[Task inputs — start]

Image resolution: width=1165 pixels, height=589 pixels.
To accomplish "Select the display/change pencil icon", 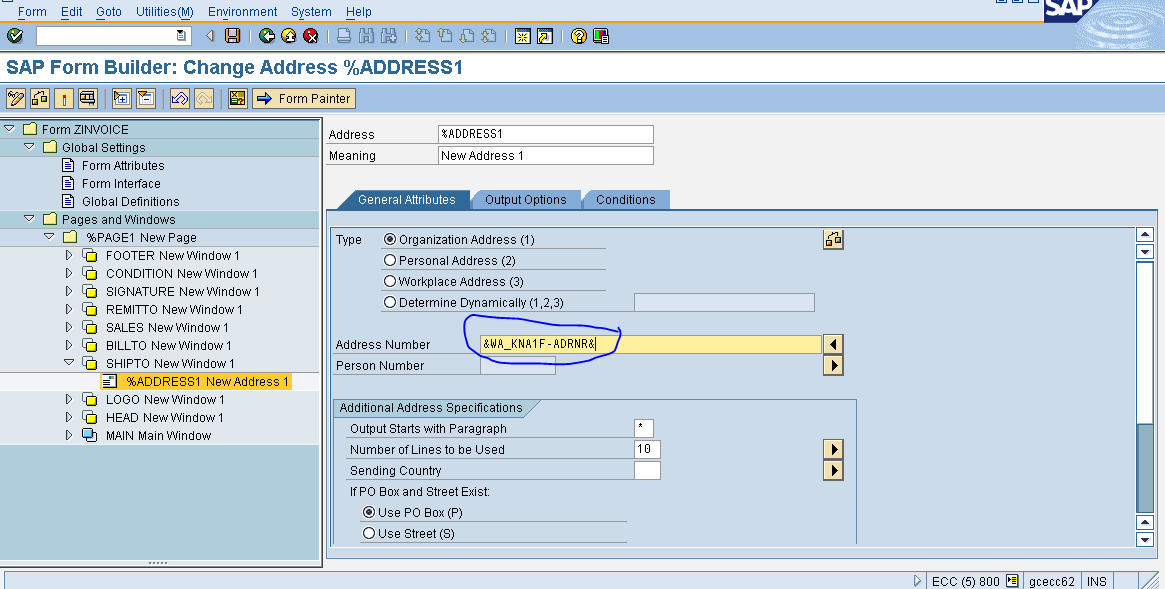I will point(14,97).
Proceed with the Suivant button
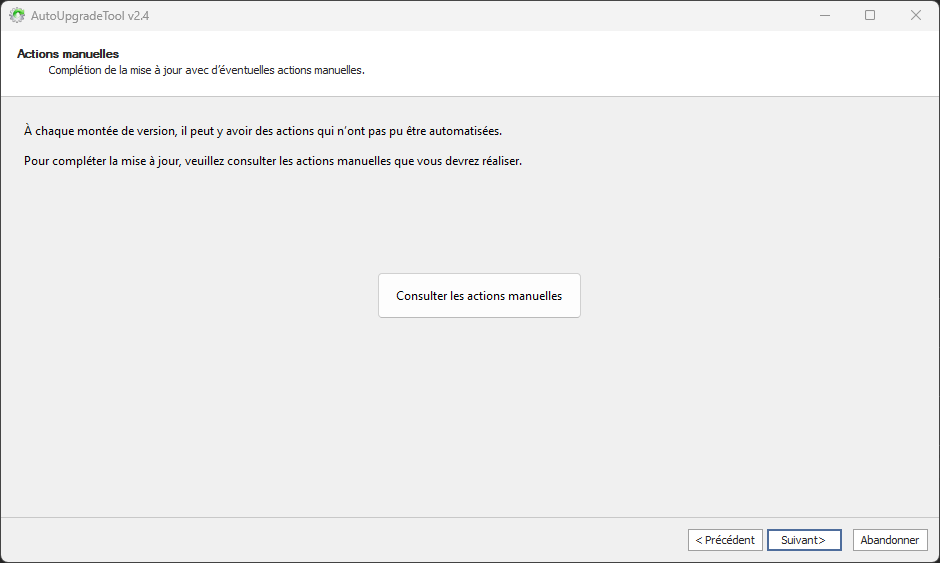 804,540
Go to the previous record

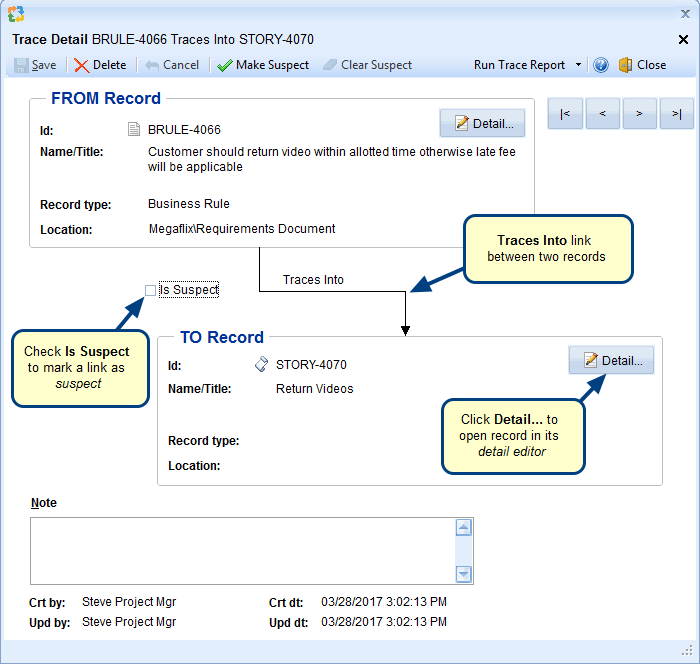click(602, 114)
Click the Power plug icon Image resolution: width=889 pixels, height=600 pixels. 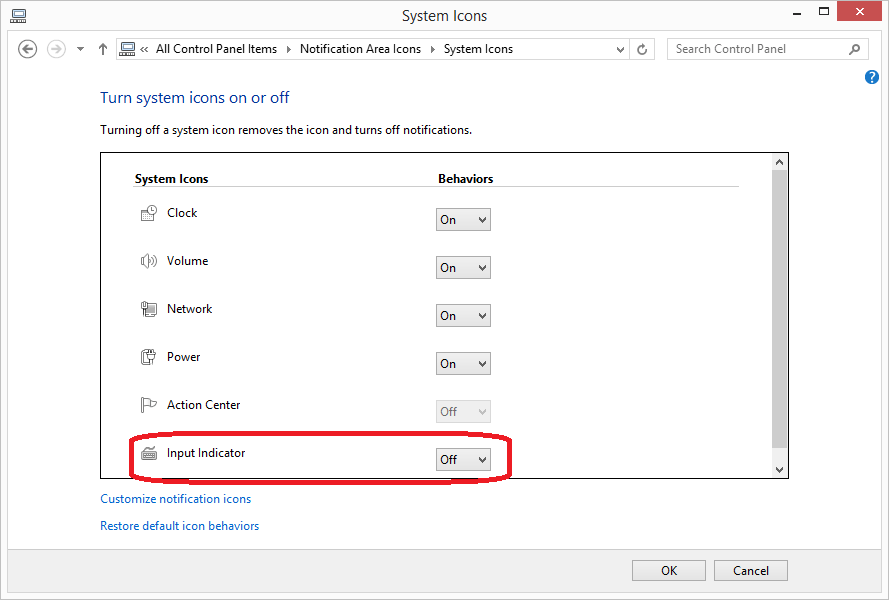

[Task inputs — finish]

■ Exercise goal
Lines before the one containing "Go to the previous record" are not wanted; write out that line and every later line through the end of the data above, exactly, without pictures.

■ Exercise result
Go to the previous record

click(602, 114)
Click the Power plug icon Image resolution: width=889 pixels, height=600 pixels. 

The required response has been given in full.